Бывали томные, смутные вечера, когда он лежал навзничь на своем страшном, кожаном диване – в кочках, в дырьях, с неистощимым (только тащи) запасом конского волоса – и «сердце как-то чудно билось от первой страницы Мишле, от взглядов Гизо, от теории и языка социалистов, от мысли о Надежде Егоровне, и все это вместе», и вот он начинал петь, завывающим фальшивым голосом, – пел «песню Маргариты», при этом думал об отношениях Лободовских между собой, – и «слезы катились из глаз понемногу». Вдруг он вставал, решив повидать ее немедленно; был, представим себе, октябрьский вечер, летели тучи, кислой вонью несло из шорных и каретных лавок в низах мрачно-желтых домов, купцы, в чуйках и тулупах, с ключами в руках, уже запирали лавки.
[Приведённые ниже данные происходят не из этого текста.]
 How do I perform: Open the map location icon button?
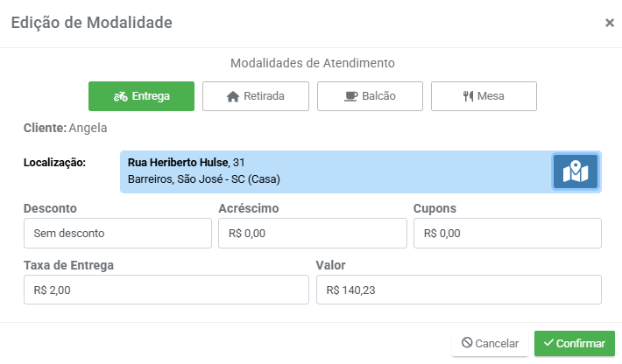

Один толкнул его, но он прошел быстро мимо. Гремя по булыжнику своей ручной тележкой, обтрепанный фонарщик подвозил ламповое масло к мутному, на деревянном столбе, фонарю, протирал стекло засаленной тряпкой и со скрипом двигался к следующему – далекому. Начинало моросить. Николай Гаврилович летел проворным аллюром бедных гоголевских героев.
По ночам он долго не мог уснуть, мучась вопросами, удастся ли Василию Петровичу достаточно образовать жену, чтоб она ему служила помощницей, и не следует ли для оживления его чувств послать, например, анонимное письмо, которое разожгло бы в муже ревность. Этим уже предсказаны меры, принимаемые героями романов Чернышевского. Такие же, очень точно вычисленные, но ребячески нелепые планы ссыльный Чернышевский, старик Чернышевский придумывает для достижения трогательнейших целей. Вот как она пользуется минутой невнимания и распускается, эта тема. Стой, свернись. Да и незачем забираться так далеко. В студентском дневнике найдется такой пример расчетливости: напечатать фальшивый манифест (об отмене рекрутства), чтобы обманом раззадорить мужиков; сам тут же окстился, – зная, как диалектик и как христианин, что внутренняя гнильца разъедает созданное строение и что благая цель, оправдывая дурные средства, только выдает свое роковое с ними родство. Так политика, литература, живопись, даже вокальное искусство приятно сплетались с любовными переживаниями Николая Гавриловича (вернулись к исходной точке).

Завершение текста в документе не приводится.